What you should do
Of all the lines below, output only those starting at the one with "About Us (22, 1911)" and ending at the one with "WhatsApp (160, 356)", both ends included, exactly as written.

Data supplied
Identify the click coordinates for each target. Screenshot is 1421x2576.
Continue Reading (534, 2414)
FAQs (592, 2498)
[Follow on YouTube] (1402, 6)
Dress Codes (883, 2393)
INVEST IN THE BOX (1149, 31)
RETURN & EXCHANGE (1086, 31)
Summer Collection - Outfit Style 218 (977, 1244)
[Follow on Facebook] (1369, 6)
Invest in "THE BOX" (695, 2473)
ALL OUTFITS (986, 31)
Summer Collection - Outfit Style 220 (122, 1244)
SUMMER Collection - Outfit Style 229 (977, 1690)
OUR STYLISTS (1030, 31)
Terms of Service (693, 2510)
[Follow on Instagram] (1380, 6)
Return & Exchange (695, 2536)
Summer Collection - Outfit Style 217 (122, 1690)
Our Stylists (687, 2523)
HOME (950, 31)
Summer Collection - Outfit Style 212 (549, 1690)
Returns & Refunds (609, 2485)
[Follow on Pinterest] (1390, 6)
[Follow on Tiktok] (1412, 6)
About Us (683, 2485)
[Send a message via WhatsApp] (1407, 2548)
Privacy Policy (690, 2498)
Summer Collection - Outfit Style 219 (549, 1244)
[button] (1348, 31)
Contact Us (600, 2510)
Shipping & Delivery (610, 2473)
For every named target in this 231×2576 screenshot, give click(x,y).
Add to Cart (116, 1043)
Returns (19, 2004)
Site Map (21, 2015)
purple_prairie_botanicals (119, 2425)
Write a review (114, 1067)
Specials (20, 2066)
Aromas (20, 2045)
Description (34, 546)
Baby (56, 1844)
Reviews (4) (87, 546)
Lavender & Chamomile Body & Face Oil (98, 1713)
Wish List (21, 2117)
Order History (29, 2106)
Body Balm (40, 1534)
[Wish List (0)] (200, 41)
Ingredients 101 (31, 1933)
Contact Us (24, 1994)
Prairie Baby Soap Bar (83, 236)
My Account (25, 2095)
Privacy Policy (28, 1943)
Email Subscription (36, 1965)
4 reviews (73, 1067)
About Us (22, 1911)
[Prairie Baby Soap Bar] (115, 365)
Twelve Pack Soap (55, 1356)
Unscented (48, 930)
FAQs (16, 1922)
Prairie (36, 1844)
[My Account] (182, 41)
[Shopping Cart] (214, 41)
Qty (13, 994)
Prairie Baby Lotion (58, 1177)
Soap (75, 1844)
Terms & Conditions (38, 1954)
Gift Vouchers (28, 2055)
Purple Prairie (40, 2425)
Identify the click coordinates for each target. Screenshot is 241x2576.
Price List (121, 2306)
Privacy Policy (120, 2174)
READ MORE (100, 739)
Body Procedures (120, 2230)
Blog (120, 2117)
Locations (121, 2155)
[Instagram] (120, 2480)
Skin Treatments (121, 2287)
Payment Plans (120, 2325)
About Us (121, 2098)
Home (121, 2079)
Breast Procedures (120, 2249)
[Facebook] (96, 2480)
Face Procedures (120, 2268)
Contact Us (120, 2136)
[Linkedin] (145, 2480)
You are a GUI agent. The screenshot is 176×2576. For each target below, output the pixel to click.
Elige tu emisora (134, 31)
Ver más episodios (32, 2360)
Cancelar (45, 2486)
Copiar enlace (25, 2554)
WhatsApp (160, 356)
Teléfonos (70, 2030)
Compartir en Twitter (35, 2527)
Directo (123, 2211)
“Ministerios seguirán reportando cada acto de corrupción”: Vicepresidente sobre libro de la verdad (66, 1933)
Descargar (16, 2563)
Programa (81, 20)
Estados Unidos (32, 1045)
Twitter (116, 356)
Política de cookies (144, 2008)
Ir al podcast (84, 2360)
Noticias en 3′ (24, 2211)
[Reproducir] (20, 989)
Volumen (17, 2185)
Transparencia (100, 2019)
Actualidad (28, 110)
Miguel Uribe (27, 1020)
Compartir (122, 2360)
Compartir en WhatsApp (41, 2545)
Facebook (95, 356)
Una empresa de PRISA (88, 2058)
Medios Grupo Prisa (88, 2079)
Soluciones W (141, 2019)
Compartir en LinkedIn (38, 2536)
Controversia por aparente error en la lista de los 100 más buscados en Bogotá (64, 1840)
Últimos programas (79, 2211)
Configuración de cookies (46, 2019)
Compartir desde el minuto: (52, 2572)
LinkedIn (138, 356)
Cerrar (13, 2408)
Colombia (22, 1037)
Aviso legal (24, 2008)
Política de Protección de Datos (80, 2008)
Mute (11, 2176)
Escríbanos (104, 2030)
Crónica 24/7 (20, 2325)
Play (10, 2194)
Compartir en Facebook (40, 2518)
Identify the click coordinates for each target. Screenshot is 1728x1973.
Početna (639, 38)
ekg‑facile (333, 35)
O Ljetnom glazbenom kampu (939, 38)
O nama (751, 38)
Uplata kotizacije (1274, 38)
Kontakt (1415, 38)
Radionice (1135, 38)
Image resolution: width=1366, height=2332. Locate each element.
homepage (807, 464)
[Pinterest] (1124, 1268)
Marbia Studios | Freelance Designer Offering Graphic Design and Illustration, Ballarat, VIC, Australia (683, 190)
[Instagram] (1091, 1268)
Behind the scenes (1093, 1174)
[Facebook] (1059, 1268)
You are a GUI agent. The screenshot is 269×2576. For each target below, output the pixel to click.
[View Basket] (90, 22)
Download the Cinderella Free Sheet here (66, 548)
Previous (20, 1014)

Expected answer
About Us (22, 1911)
[Prairie Baby Soap Bar] (115, 365)
Twelve Pack Soap (55, 1356)
Unscented (48, 930)
FAQs (16, 1922)
Prairie (36, 1844)
[My Account] (182, 41)
[Shopping Cart] (214, 41)
Qty (13, 994)
Prairie Baby Lotion (58, 1177)
Soap (75, 1844)
Terms & Conditions (38, 1954)
Gift Vouchers (28, 2055)
Purple Prairie (40, 2425)
Identify the click coordinates for each target. Screenshot is 241x2576.
Price List (121, 2306)
Privacy Policy (120, 2174)
READ MORE (100, 739)
Body Procedures (120, 2230)
Blog (120, 2117)
Locations (121, 2155)
[Instagram] (120, 2480)
Skin Treatments (121, 2287)
Payment Plans (120, 2325)
About Us (121, 2098)
Home (121, 2079)
Breast Procedures (120, 2249)
[Facebook] (96, 2480)
Face Procedures (120, 2268)
Contact Us (120, 2136)
[Linkedin] (145, 2480)
You are a GUI agent. The screenshot is 176×2576. For each target below, output the pixel to click.
Elige tu emisora (134, 31)
Ver más episodios (32, 2360)
Cancelar (45, 2486)
Copiar enlace (25, 2554)
WhatsApp (160, 356)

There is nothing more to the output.